(Stored items)
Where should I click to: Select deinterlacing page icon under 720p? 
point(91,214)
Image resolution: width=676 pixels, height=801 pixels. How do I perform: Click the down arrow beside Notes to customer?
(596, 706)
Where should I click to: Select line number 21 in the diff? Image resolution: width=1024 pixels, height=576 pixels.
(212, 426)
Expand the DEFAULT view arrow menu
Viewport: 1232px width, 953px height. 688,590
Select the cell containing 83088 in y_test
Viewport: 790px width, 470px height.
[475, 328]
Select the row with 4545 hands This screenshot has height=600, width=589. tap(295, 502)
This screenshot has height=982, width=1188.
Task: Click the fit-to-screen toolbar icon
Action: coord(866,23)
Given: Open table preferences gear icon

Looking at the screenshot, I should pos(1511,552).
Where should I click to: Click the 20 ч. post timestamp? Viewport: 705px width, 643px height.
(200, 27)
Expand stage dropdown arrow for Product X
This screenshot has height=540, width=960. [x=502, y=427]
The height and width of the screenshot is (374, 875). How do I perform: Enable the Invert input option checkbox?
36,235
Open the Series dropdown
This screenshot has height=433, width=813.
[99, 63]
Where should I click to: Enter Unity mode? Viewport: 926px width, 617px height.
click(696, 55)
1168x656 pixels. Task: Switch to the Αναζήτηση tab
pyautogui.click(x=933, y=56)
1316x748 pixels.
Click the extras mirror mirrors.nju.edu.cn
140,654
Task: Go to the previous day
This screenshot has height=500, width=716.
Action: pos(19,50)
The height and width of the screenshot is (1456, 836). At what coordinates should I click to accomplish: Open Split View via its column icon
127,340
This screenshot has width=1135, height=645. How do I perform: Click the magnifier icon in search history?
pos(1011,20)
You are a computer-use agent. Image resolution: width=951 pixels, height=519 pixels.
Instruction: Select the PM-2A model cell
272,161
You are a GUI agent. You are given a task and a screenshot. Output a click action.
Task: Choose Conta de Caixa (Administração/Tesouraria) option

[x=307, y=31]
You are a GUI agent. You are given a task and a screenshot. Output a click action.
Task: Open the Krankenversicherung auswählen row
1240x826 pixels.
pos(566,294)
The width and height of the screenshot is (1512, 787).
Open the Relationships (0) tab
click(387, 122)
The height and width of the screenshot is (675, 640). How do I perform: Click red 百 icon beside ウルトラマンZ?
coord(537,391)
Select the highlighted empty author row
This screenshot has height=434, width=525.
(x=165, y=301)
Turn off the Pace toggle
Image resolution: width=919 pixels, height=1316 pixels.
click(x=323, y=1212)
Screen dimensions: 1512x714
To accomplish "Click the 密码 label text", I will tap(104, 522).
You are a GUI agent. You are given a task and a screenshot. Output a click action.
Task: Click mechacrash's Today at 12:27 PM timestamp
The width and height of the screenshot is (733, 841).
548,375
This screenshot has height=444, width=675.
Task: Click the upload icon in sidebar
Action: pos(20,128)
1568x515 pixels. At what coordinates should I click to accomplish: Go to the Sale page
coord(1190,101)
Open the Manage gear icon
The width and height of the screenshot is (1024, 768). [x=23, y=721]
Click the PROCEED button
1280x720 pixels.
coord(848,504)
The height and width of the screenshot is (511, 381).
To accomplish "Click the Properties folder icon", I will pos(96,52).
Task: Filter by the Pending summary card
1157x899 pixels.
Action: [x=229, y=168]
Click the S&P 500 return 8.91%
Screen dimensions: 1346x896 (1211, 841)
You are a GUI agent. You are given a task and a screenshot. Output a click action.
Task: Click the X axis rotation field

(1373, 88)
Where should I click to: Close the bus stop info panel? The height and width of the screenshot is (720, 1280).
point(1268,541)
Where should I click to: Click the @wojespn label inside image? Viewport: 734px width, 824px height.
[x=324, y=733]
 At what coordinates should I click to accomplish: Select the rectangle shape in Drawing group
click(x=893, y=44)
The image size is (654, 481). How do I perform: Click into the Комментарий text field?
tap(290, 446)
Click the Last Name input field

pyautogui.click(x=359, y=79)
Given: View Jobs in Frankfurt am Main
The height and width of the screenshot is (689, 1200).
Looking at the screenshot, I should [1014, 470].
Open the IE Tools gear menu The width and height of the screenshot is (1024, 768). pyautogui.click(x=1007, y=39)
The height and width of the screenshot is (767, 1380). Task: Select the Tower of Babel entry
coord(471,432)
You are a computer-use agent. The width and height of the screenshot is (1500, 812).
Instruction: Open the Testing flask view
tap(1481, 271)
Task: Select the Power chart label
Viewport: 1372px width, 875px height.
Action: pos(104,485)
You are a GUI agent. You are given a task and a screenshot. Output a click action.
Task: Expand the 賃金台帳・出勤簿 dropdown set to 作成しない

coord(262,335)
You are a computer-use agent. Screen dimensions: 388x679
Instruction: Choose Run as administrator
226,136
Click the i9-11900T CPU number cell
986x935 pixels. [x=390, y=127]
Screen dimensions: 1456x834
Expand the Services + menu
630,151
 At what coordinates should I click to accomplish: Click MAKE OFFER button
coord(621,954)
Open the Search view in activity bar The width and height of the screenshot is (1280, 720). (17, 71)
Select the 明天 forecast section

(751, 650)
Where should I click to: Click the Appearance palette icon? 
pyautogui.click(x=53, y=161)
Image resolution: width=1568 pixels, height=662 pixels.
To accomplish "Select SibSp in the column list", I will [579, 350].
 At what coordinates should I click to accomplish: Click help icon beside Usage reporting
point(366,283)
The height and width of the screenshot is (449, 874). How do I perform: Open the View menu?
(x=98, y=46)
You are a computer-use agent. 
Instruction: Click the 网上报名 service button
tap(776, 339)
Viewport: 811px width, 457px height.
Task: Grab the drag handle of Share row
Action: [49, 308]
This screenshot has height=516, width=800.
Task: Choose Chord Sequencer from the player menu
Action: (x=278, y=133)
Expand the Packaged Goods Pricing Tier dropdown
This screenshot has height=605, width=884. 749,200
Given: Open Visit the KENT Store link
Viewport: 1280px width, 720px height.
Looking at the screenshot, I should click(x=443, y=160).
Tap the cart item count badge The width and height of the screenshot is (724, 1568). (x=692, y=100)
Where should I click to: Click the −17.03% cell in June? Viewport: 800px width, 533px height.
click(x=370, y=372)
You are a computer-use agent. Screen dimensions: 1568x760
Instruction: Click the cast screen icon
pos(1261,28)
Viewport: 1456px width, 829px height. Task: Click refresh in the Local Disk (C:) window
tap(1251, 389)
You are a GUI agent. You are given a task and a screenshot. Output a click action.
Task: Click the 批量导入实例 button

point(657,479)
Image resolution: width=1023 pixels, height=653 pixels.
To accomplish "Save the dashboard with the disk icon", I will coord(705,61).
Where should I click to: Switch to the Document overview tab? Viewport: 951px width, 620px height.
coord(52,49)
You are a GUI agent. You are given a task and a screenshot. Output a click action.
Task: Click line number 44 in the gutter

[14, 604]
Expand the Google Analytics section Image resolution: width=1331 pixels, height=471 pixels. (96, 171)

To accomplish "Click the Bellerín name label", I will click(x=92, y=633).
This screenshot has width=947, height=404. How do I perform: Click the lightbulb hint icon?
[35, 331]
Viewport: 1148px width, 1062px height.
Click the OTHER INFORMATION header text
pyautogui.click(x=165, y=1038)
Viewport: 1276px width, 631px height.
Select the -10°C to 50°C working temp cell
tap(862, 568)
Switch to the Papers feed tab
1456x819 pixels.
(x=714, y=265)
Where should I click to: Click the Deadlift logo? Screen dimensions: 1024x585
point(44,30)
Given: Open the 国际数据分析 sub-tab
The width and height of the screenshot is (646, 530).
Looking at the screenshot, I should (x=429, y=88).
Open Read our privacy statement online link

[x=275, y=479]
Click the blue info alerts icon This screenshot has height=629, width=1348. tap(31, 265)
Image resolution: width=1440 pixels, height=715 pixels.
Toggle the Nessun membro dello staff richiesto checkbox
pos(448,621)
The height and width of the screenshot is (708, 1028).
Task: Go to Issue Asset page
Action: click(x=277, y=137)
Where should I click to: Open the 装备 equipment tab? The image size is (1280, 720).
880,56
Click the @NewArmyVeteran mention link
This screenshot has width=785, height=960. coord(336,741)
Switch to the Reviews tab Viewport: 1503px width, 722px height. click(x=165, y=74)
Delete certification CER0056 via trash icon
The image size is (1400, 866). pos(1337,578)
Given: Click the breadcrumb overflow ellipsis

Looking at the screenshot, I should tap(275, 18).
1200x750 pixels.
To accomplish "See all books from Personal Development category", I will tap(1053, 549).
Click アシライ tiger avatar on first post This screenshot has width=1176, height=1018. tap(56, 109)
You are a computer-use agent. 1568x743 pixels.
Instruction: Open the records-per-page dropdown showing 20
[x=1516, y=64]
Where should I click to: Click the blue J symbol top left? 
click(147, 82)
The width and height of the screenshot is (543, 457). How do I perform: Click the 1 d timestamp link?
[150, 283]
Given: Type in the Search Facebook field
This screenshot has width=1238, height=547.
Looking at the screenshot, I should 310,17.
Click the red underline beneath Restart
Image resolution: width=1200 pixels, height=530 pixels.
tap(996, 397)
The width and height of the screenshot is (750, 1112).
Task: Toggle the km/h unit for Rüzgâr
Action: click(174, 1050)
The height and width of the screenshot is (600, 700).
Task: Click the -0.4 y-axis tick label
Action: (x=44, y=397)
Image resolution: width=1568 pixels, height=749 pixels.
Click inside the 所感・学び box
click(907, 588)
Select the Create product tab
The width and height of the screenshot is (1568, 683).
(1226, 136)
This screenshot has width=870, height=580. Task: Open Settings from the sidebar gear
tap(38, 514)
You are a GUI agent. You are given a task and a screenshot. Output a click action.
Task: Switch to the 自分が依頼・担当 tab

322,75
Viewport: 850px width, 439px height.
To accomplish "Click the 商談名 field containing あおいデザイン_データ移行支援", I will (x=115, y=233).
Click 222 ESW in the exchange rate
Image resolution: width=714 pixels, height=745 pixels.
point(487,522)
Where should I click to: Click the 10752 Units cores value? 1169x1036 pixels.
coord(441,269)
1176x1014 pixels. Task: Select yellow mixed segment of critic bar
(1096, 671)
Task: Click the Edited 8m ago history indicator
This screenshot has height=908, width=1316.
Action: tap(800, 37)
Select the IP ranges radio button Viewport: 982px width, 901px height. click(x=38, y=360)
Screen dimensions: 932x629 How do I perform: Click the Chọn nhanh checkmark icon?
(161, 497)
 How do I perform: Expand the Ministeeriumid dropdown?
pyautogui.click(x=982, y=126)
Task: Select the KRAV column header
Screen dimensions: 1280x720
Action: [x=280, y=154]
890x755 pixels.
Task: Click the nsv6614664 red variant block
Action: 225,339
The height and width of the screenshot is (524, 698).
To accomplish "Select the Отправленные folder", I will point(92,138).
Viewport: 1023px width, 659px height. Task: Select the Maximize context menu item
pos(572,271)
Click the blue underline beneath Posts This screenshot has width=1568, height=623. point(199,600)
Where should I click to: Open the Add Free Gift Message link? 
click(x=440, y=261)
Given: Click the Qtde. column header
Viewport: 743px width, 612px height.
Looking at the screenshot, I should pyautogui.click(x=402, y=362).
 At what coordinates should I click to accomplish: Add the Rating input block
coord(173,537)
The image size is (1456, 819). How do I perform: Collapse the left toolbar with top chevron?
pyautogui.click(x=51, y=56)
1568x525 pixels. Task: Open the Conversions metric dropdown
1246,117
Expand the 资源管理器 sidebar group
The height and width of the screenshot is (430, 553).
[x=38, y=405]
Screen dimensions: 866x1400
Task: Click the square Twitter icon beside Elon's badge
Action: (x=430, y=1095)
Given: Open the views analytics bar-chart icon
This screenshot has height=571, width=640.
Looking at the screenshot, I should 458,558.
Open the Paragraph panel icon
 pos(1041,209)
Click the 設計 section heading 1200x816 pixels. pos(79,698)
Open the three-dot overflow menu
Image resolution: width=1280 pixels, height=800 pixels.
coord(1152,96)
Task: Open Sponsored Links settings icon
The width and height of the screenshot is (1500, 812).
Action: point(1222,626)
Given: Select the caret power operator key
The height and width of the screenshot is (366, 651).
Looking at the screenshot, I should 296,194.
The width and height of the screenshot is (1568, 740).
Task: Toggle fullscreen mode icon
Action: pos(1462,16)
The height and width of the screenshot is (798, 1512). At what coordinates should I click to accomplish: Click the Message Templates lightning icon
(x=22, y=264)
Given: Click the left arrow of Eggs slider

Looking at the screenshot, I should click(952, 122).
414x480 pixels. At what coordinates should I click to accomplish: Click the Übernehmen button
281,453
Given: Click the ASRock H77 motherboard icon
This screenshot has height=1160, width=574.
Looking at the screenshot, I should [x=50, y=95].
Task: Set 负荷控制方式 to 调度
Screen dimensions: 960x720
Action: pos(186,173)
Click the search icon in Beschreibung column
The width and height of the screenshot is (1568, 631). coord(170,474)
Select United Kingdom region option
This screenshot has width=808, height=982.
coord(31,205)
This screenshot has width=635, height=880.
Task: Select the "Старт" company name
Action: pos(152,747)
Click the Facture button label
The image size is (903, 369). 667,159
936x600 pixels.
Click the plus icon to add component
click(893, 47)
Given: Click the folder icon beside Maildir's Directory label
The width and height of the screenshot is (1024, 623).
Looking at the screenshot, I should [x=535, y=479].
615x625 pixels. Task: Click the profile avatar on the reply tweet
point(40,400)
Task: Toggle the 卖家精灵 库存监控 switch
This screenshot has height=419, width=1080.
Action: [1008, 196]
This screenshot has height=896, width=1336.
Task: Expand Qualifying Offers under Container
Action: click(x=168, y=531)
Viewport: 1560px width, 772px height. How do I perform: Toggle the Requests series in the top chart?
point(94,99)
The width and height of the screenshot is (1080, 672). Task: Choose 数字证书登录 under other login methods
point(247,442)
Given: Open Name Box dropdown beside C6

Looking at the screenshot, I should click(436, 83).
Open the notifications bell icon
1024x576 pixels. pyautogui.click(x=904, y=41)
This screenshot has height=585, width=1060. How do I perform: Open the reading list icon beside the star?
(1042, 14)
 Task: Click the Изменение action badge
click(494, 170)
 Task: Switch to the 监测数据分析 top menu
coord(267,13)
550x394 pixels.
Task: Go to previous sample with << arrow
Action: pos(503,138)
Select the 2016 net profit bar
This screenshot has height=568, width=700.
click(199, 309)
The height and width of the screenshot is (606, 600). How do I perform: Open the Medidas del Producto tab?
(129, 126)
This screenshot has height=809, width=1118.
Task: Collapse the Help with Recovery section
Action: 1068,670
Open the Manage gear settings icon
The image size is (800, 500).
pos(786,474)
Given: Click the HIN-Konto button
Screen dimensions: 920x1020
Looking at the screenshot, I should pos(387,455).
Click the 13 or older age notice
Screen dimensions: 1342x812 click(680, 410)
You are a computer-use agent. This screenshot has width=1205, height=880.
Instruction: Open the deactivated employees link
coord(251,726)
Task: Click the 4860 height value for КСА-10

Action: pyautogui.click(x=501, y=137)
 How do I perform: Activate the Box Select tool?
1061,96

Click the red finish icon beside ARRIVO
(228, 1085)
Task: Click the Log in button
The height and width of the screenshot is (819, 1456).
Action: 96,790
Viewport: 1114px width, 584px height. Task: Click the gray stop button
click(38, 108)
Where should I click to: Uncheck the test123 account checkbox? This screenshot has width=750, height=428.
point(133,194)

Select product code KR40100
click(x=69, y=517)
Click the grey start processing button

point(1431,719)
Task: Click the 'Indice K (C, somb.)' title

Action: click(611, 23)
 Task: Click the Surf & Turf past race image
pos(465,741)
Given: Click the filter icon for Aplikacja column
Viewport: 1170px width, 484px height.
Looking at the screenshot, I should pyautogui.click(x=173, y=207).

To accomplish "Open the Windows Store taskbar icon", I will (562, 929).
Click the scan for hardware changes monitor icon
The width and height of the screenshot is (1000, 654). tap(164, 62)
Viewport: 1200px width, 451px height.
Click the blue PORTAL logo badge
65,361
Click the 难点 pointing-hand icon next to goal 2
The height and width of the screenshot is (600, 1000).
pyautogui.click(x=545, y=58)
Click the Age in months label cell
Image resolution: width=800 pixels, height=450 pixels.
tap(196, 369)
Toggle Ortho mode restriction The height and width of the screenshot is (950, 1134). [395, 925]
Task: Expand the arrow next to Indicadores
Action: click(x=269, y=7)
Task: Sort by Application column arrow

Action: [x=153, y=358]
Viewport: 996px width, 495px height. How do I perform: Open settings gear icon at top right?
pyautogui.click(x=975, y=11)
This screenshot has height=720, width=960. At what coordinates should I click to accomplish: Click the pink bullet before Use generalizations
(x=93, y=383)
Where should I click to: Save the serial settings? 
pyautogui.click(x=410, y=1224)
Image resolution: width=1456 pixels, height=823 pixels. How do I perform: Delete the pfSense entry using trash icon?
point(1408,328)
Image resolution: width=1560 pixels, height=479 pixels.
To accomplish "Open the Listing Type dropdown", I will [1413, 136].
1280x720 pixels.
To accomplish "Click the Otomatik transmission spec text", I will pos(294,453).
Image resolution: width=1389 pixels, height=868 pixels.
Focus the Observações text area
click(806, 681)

■ TO DO: Return a copy of each line in the entries that contains "Type".

■ EXERCISE OUTPUT:
Given: Type in the Search Facebook field
To accomplish "Open the Listing Type dropdown", I will [1413, 136].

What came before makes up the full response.